*Texte proposé:*
☆ ☆ ☆ ☆

La philosophie au lycée passe pour une discipline «pas comme les autres»: on n'y apprendrait pas tant des connaissances qu'à «penser par soi-même» et à développer son esprit critique. Mais depuis une trentaine d'années, cette spécificité traditionnelle s'est exacerbée à outrance: on en vient aujourd'hui à refuser que les programmes puissent définir une culture philosophique élémentaire - ces connaissances que les élèves doivent pourtant bien acquérir comme base de leur réflexion! À force d'avoir peur des «questions de cours», on finit par encourager les acrobaties rhétoriques et le bavardage sans contenu. Et quand les savoirs indispensables ne sont pas explicitement enseignés par l'école, on favorise une fois de plus ceux qui ont eu la chance de les acquérir ailleurs.
Si l'on veut un enseignement de la philosophie plus formateur et plus démocratique qu'aujourd'hui, on ne saurait éluder cette question: quelle place doit-il faire aux connaissances? Aux grandes idées philosophiques classiques et contemporaines, bien sûr. Mais aussi aux sciences et à toutes les formes de savoirs dont la philosophie n'a jamais cessé de se nourrir.
Issu d'un colloque organisé par l'Acireph (Association pour la création d'instituts de recherche sur l'enseignement de la philosophie) les 24 et 25 octobre 2002, le présent ouvrage rassemble à la fois des réflexions d'universitaires et de professeurs de lycée: Daniel Andler, Gérard Chomienne, Serge Cosperec, Philippe Descola, Nicole Grataloup, Loïc de Kerimel, Gérard Malkassian, Alain Marchal, Matthieu Potte-Bonneville, Jean-Jacques Rosat, Claudine Tiercelin et Cécile Victorri.

☆ ☆ ☆ ☆

*Questions:*
1. Recopiez le passage du texte proposé compris entre «Issu d'un colloque» et «et Cécile Victorri.», bornes incluses.
2. Relevez toutes les expressions que le texte proposé met entre guillemets.

☆ ☆ ☆ ☆

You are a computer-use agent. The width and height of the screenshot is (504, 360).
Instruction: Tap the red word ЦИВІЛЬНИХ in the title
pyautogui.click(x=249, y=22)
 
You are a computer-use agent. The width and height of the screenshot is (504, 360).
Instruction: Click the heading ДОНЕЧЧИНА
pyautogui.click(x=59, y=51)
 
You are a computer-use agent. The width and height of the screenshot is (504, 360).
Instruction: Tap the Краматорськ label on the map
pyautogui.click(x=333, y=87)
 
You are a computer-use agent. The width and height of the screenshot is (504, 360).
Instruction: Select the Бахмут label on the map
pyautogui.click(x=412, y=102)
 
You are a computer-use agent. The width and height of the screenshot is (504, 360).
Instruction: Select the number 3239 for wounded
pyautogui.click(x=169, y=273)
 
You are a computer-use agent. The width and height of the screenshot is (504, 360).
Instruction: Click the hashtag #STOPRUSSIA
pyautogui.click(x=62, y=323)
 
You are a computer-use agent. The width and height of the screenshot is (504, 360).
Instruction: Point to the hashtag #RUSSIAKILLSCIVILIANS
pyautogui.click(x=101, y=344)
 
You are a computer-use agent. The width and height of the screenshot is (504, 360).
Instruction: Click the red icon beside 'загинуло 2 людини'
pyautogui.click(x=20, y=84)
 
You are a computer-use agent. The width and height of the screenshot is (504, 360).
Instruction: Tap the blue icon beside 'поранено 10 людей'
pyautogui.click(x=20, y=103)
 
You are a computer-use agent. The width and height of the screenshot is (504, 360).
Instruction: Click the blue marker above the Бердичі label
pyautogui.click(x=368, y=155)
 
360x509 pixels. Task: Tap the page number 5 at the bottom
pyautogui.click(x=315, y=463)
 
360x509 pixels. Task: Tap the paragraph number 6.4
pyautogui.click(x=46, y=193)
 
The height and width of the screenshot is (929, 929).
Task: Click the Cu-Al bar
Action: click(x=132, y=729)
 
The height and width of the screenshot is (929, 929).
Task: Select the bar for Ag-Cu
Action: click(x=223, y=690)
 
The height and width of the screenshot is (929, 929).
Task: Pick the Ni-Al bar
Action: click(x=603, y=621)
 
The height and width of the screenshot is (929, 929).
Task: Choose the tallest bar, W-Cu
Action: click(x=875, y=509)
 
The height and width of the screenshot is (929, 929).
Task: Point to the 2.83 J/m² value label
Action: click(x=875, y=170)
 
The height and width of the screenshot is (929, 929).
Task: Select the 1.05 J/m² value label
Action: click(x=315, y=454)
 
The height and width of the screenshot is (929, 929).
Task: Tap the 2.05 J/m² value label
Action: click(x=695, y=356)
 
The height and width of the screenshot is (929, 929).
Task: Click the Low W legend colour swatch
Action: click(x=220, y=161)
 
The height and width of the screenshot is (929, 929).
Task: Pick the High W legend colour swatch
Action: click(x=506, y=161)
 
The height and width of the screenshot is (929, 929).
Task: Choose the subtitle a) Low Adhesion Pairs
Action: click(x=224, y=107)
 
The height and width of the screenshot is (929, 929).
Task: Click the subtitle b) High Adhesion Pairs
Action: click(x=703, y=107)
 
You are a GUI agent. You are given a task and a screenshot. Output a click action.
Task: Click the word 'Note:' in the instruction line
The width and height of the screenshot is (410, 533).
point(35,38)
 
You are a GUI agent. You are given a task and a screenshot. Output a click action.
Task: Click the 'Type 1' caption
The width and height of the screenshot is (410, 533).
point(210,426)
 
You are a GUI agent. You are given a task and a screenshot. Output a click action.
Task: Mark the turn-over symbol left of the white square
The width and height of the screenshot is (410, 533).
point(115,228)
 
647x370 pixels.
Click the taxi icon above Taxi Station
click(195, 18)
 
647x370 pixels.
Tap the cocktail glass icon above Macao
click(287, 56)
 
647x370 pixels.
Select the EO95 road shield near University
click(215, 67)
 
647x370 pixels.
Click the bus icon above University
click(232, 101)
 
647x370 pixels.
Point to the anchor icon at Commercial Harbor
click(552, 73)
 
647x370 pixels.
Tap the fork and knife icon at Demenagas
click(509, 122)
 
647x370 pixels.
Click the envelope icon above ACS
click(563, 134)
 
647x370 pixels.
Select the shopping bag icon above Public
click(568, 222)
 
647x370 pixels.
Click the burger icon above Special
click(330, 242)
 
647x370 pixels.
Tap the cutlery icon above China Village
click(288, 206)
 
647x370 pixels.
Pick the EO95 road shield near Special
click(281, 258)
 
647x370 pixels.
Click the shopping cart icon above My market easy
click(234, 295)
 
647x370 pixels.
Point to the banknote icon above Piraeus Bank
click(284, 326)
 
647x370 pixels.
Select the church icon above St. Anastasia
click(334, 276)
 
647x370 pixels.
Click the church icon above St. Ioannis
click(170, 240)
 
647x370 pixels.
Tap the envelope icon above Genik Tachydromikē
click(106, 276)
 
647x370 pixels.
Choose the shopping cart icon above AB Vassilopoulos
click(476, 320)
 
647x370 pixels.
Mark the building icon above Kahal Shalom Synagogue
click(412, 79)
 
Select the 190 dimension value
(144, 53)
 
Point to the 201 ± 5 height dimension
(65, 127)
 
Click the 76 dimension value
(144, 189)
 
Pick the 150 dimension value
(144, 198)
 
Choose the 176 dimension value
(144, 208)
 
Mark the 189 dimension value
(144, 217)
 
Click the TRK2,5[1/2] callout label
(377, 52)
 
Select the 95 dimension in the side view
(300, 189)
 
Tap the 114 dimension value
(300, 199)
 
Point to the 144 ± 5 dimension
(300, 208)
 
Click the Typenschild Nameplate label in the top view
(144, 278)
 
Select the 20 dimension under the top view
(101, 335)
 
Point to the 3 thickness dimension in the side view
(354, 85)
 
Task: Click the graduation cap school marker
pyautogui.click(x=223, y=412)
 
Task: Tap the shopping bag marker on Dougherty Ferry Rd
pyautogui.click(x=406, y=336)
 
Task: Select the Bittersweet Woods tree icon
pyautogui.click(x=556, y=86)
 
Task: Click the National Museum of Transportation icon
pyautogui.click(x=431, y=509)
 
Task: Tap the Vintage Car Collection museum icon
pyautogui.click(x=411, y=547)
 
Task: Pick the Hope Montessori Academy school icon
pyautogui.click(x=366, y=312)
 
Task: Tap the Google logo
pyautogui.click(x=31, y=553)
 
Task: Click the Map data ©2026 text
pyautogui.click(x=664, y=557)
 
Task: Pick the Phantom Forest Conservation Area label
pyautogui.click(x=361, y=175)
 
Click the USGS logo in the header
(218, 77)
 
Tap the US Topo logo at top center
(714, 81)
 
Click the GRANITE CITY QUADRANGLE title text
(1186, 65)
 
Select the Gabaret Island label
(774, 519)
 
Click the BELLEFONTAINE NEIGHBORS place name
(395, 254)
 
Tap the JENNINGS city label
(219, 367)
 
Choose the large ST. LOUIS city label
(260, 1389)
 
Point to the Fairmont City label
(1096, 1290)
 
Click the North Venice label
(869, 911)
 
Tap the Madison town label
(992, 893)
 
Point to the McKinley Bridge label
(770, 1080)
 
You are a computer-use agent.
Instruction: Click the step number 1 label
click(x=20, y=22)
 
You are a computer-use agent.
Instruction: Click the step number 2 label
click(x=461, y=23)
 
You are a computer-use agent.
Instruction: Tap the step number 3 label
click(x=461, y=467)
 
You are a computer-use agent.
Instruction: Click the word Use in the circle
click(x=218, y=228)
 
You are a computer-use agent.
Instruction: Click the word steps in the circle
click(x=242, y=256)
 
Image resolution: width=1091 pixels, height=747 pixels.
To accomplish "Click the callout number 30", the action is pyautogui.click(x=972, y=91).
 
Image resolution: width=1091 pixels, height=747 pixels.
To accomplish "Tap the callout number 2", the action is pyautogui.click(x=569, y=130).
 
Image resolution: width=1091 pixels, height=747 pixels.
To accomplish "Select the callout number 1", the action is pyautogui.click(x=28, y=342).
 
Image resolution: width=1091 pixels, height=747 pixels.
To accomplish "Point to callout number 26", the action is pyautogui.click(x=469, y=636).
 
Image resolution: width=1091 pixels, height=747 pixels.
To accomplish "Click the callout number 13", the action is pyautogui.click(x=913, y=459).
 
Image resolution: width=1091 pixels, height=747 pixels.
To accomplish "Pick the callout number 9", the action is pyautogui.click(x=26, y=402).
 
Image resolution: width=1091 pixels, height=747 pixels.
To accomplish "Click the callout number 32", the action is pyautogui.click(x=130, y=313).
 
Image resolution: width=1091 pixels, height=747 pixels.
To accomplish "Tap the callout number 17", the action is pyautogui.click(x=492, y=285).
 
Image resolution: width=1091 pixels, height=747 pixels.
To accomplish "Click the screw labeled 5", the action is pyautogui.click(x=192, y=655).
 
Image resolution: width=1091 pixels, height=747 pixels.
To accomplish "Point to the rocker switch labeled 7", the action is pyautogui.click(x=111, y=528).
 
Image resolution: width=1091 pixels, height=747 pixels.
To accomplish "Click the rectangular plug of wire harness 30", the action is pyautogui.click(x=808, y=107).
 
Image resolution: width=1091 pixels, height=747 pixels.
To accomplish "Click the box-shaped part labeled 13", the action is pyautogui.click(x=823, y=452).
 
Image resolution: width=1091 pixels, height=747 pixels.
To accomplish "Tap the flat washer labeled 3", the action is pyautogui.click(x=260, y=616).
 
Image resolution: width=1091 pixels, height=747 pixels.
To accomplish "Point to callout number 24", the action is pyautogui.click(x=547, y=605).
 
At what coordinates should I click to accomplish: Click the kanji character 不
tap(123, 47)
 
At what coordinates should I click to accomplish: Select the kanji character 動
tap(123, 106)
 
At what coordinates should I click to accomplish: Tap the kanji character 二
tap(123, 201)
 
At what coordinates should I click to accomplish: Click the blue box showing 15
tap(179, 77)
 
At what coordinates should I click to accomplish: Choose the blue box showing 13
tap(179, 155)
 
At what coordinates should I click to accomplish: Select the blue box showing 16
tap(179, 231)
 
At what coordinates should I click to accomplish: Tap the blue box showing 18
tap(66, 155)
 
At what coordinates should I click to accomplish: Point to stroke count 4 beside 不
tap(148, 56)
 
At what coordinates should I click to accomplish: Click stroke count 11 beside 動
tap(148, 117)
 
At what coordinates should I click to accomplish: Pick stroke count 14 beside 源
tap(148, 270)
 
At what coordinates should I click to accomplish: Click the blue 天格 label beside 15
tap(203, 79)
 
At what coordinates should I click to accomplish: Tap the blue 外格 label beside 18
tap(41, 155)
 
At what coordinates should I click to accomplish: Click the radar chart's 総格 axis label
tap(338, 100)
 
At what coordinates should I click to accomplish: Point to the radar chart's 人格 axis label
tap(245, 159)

☆ ☆ ☆ ☆

*Réponses correspondantes:*
1.
Issu d'un colloque organisé par l'Acireph (Association pour la création d'instituts de recherche sur l'enseignement de la philosophie) les 24 et 25 octobre 2002, le présent ouvrage rassemble à la fois des réflexions d'universitaires et de professeurs de lycée: Daniel Andler, Gérard Chomienne, Serge Cosperec, Philippe Descola, Nicole Grataloup, Loïc de Kerimel, Gérard Malkassian, Alain Marchal, Matthieu Potte-Bonneville, Jean-Jacques Rosat, Claudine Tiercelin et Cécile Victorri.

2.
- «pas comme les autres»
- «penser par soi-même»
- «questions de cours»